1. A novel embedded industrial motherboard, comprising a motherboard body (1), characterized in that, The CPU (2) is mounted on the upper end of the motherboard body (1). A heat dissipation mechanism is provided on the upper end of the motherboard body (1). An installation mechanism is provided on the outer end of the motherboard body (1). The installation mechanism includes a round shaft (401) connected to the four corners inside the motherboard body (1). A round plate (402) is fixedly connected to the lower side of the round shaft (401). A rotating plate (403) is fixedly connected to the upper side of the round shaft (401). An adjustment plate (404) is connected to the end of the rotating plate (403) away from the motherboard body (1). A bolt (405) is connected to the end of the adjustment plate (404) away from the rotating plate (403). A threaded rod (406) is connected to the outer end of the adjustment plate (404). A rotating handle (407) is welded to the end of the threaded rod (406) away from the adjustment plate (404).

2. The novel embedded industrial motherboard according to claim 1, characterized in that, The heat dissipation mechanism includes heat dissipation fins (301) fixedly connected to the upper side of the CPU (2), support rods (302) fixedly connected to the upper side of the motherboard body (1) at the four corners of the CPU (2), a cooling fan (303) fixedly connected to the upper end of the support rods (302), and a fan interface (304) installed on the upper front end of the motherboard body (1).

3. A novel embedded industrial motherboard according to claim 1, characterized in that, Rotating holes are provided at the four corners of the main body (1), and the outer circumferential surface of the circular shaft (401) is rotatably connected to the inner side of the rotating hole.

4. A novel embedded industrial motherboard according to claim 1, characterized in that, The upper side of the circular plate (402) is slidably connected to the four corners of the lower side of the main body (1), and the lower side of the rotating plate (403) is slidably connected to the four corners of the upper side of the main body (1).

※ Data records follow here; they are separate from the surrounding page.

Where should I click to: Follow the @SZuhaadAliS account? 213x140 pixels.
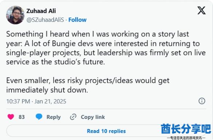(x=77, y=20)
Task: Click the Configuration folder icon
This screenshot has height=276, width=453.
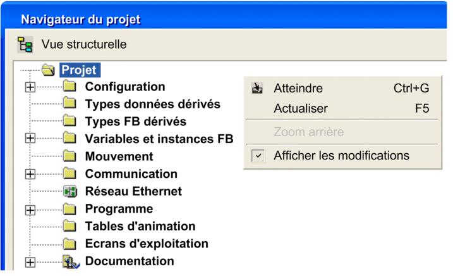Action: point(69,86)
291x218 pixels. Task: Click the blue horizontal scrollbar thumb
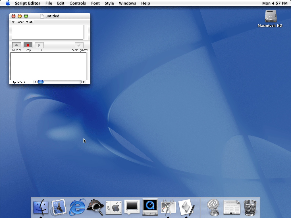(x=41, y=82)
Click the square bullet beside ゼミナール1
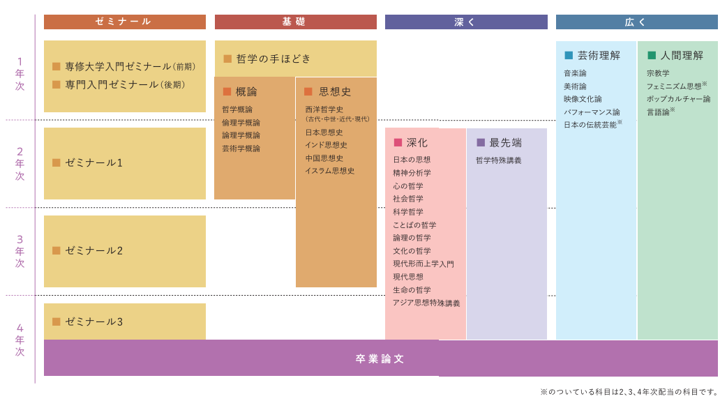Screen dimensions: 727x401 [57, 163]
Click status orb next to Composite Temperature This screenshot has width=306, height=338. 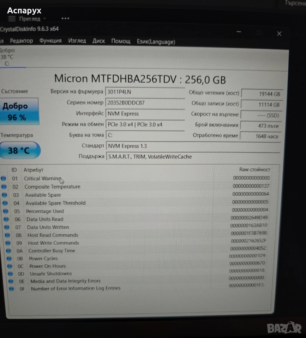(x=4, y=187)

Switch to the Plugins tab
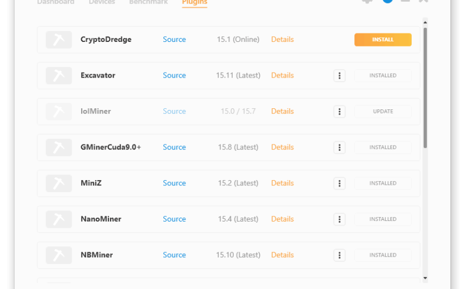pos(195,3)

5. A novel embedded industrial motherboard according to claim 1, characterized in that, The adjusting plate (404) has a through mounting hole at the middle of one end away from the rotating plate (403), and the outer side of the bolt (405) is slidably connected to the inner side of the mounting hole.

6. A novel embedded industrial motherboard according to claim 1, characterized in that, The adjusting plate (404) has an adjusting groove inside. The outer side of the rotating plate (403) is slidably connected to the inner side of the adjusting groove. The adjusting plate (404) has a threaded hole at the front of one end near the rotating plate (403). The outer side of the threaded rod (406) is threadedly connected to the inner side of the threaded hole. The rear end of the threaded rod (406) abuts against the front side of the rotating plate (403).

7. A novel embedded industrial motherboard according to claim 2, characterized in that, The heat dissipation fins (301) are made of copper.

8. A novel embedded industrial motherboard according to claim 2, characterized in that, High-performance thermal grease is applied between the heat sink fins (301) and the CPU (2).